I have converted my label to LMDB:

map_size = Y.nbytes*10
env = lmdb.open(saveloc+'labels', map_size=map_size)
for z in N:
    i = N[z]
    im_dat = caffe.io.array_to_datum(np.array(Y[i]).astype(np.uint8))
    str_id = '{:0>10d}'.format(i)
    with env.begin(write=True) as txn:
        txn.put(str_id, im_dat.SerializeToString())

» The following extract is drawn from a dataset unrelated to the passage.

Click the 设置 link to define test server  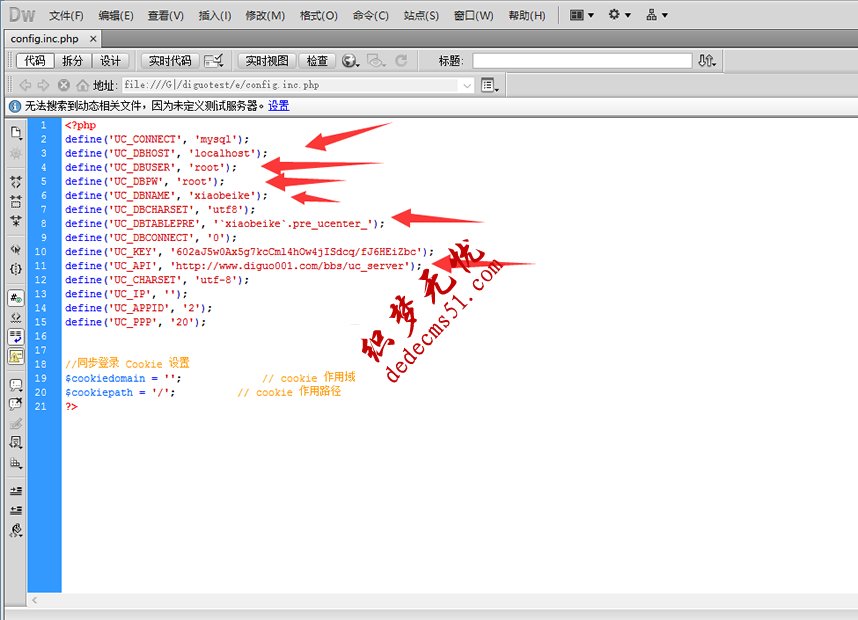277,106
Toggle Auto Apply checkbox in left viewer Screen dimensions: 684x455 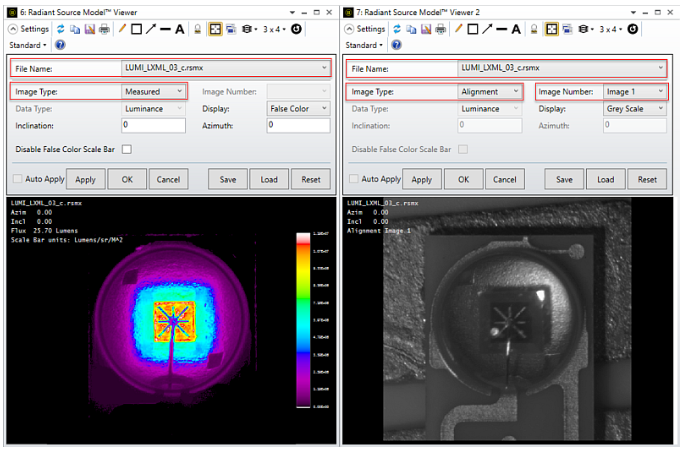tap(18, 179)
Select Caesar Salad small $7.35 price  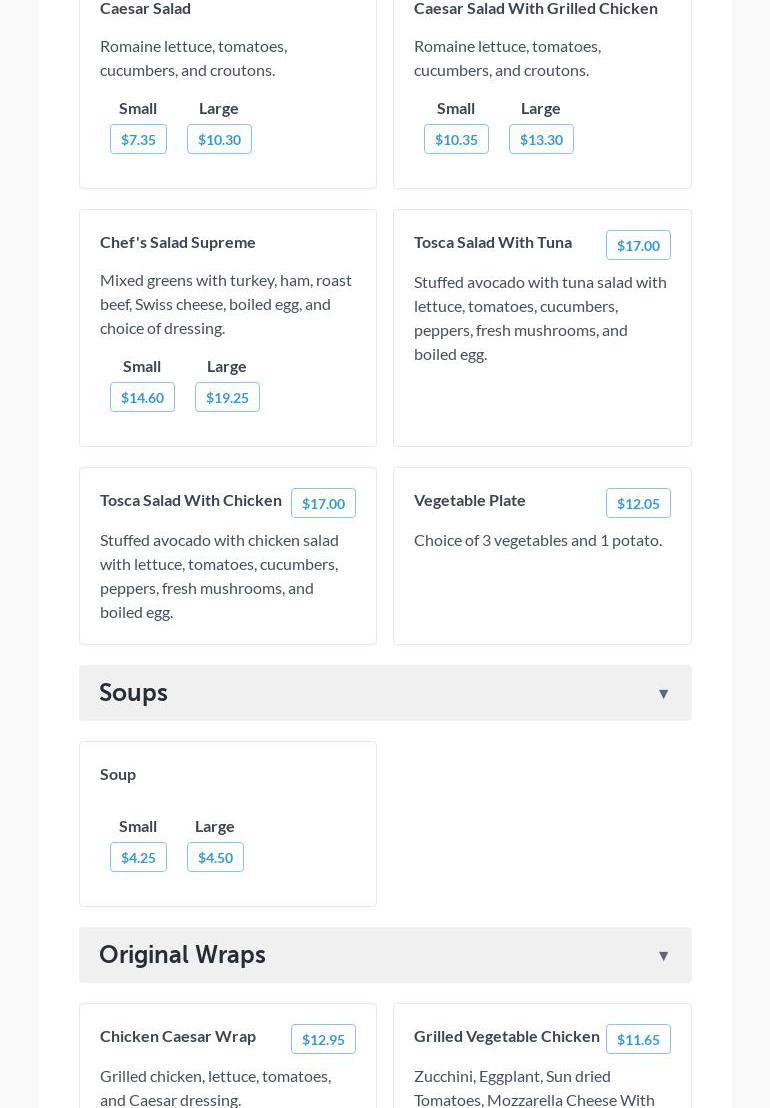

Defined them inside train.prototxt:

layer {
  name: "label"
  type: "Data"
  top: "label"
  data_param {
    source: savloc+"labels" 
    batch_size: 3   
    backend: LMDB
  }
}

But when I load the label in the net, the label is shown to be float32.

model='train.prototxt'
net = caffe.Net(model,caffe.TEST)
net.forward()
label=net.blobs['label'].data
label.dtype

displays: dtype('float32'). Anybody knows why? My segmentation result is not as good when I converted my jpg data and label to LMDB. Could it be because my label is loaded as float?

wenjiebit commented 7 years ago

I used the same method as you. And I also met this problem. I met an error : Check failed: status == CUBLAS_STATUS_SUCCESS (11 vs. 0) CUBLAS_STATUS_MAPPING_ERROR Have you solved your problem?